Temo, porém, que a polêmica instaurada oblitere outra de maior gravidade e profundidade. Refiro-me ao conteúdo a à mensagem do próprio filme: contra a desordem e a violência, ordem e violência.
Tropa de Elite apresenta ou reafirma a promiscuidade da PM carioca com o narcotráfico, excetuando desse caos o Batalhão de Operações Policiais Especiais (BOPE); o batalhão é retratado como incorruptível e treinado duramente para o enfrentamento obstinado da guerra com os traficantes. O filme também aborda os vínculos da classe média com o morro, tanto na perspectiva alienado-assistencialista, quanto na de elemento partícipe do ciclo da droga como voraz consumidora.
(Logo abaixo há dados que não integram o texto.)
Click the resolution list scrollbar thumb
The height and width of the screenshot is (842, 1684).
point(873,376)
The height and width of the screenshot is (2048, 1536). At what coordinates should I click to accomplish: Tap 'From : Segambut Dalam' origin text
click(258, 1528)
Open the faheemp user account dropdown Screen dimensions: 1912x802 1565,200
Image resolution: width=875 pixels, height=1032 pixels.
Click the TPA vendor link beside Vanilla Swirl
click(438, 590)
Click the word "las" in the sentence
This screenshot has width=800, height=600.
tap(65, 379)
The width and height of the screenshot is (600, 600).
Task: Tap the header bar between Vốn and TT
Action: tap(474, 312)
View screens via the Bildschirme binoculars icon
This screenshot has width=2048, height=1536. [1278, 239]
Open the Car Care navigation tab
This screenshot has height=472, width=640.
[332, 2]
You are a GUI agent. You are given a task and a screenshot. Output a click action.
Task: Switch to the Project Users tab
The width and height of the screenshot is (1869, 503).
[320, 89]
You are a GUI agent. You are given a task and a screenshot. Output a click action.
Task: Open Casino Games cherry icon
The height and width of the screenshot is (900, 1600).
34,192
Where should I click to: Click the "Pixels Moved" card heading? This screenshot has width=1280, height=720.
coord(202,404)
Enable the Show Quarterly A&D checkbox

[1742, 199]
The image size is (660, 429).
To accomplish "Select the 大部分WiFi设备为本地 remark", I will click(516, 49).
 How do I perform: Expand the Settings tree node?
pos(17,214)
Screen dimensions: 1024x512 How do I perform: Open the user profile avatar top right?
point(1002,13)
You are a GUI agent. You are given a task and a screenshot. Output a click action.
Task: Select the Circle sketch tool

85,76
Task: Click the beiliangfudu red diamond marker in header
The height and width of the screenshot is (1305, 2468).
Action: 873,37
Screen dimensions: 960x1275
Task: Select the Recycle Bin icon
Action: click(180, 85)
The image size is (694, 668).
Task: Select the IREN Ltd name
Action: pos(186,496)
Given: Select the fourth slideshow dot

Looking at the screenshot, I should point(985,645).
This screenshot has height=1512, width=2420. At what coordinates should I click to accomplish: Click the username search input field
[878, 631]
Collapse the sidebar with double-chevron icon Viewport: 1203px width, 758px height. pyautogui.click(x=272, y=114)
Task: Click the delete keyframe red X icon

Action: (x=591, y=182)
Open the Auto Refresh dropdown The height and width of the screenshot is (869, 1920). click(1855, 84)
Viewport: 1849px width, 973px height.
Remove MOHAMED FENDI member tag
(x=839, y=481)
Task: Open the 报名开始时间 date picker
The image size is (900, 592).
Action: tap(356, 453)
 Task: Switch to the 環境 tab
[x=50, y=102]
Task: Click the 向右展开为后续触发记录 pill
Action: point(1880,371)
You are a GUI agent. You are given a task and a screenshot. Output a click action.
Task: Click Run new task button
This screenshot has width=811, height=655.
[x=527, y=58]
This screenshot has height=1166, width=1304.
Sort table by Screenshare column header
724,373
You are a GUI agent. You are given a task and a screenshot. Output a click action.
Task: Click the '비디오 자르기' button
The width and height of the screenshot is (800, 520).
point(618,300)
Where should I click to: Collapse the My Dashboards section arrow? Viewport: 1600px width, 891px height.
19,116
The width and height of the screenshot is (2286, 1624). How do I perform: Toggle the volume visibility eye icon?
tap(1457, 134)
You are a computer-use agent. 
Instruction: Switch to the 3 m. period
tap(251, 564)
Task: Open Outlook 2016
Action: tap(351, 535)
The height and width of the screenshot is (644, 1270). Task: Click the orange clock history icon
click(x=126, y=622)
A trama é tecida de maneira tal que, face à inquestionável volência dos traficantes, à inépcia da polícia convencional e diante da indisposição da classe média para assumir a responsabilidade pelo seu comportamento e postura, só um grupo disposto, preparado e desatado das leis pode trazer a salvação, ainda que seus procedimentos sejam também de inquestionável violência.
Mesmo apontando um dedo para o nariz do jovem universitário usuário de maconha e sentenciando o policial corrupto que trafica armas, o filme não fertiliza a discussão da segurança pública na medida em que apresenta sua solução: o BOPE, forte e intocável. Nesse sentido é bastante loquaz a opção do diretor por uma narrativa cinematográfica clássica com final fechado, assim como também o são a estetização da frieza e a glamurização da corporação.
Sem qualquer alarmismo, é impossível não me remeter às técnicas e concepções de Goebbels sobre o cinema no sistema de propaganda do Terceiro Reich. Justamente por produzir em seu filme uma certa e incômoda intradiegese da classe média, acredito que o diretor conseguirá forte adesão a sua mensagem, lembrando que a insinuação de cumplicidade com um delito pode fazer do indivíduo inseguro um entusiasta da punição ao delinqüente.
Esquadrões da morte não vão solucionar o problema da violência gerada pelo uso e pelo tráfico de drogas. Comecemos a discutir seria e urgentemente a descriminalização do consumo de algumas delas e o vazio existencial dos indivíduos na sociedade em que vivemos.